== Exercise prompt ==
Restate each entry below without changing a word.

Pixel coordinate grounding data:

-------

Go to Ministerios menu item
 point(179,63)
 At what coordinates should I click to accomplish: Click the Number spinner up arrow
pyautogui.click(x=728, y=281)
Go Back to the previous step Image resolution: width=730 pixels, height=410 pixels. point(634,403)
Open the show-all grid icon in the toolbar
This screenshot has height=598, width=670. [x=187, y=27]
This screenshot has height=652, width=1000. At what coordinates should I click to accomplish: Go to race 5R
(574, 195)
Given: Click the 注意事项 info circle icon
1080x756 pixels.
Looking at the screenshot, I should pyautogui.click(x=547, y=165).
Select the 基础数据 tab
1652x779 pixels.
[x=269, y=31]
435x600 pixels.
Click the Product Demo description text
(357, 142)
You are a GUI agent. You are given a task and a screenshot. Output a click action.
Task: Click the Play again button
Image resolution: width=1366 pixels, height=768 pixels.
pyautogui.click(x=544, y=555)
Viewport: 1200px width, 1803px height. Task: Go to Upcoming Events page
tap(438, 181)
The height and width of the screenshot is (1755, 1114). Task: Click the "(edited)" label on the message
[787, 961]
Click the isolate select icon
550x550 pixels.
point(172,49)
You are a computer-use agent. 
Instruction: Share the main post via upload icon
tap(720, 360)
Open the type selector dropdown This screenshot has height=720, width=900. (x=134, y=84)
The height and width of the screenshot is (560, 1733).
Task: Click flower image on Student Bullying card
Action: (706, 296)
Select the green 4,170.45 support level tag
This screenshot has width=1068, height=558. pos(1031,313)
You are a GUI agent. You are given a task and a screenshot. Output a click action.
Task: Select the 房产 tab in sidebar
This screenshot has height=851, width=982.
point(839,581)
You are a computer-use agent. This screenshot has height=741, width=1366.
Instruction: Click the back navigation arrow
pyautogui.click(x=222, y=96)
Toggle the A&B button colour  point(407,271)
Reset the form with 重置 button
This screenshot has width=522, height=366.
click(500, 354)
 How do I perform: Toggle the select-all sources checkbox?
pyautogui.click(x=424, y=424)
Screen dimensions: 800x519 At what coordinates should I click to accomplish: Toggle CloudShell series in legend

-------

== Finished task ==
Go to Ministerios menu item
 point(179,63)
 At what coordinates should I click to accomplish: Click the Number spinner up arrow
pyautogui.click(x=728, y=281)
Go Back to the previous step Image resolution: width=730 pixels, height=410 pixels. point(634,403)
Open the show-all grid icon in the toolbar
This screenshot has height=598, width=670. [x=187, y=27]
This screenshot has height=652, width=1000. At what coordinates should I click to accomplish: Go to race 5R
(574, 195)
Given: Click the 注意事项 info circle icon
1080x756 pixels.
Looking at the screenshot, I should pyautogui.click(x=547, y=165).
Select the 基础数据 tab
1652x779 pixels.
[x=269, y=31]
435x600 pixels.
Click the Product Demo description text
(357, 142)
You are a GUI agent. You are given a task and a screenshot. Output a click action.
Task: Click the Play again button
Image resolution: width=1366 pixels, height=768 pixels.
pyautogui.click(x=544, y=555)
Viewport: 1200px width, 1803px height. Task: Go to Upcoming Events page
tap(438, 181)
The height and width of the screenshot is (1755, 1114). Task: Click the "(edited)" label on the message
[787, 961]
Click the isolate select icon
550x550 pixels.
point(172,49)
You are a computer-use agent. 
Instruction: Share the main post via upload icon
tap(720, 360)
Open the type selector dropdown This screenshot has height=720, width=900. (x=134, y=84)
The height and width of the screenshot is (560, 1733).
Task: Click flower image on Student Bullying card
Action: (706, 296)
Select the green 4,170.45 support level tag
This screenshot has width=1068, height=558. pos(1031,313)
You are a GUI agent. You are given a task and a screenshot. Output a click action.
Task: Select the 房产 tab in sidebar
This screenshot has height=851, width=982.
point(839,581)
You are a computer-use agent. This screenshot has height=741, width=1366.
Instruction: Click the back navigation arrow
pyautogui.click(x=222, y=96)
Toggle the A&B button colour  point(407,271)
Reset the form with 重置 button
This screenshot has width=522, height=366.
click(500, 354)
 How do I perform: Toggle the select-all sources checkbox?
pyautogui.click(x=424, y=424)
Screen dimensions: 800x519 At what coordinates should I click to accomplish: Toggle CloudShell series in legend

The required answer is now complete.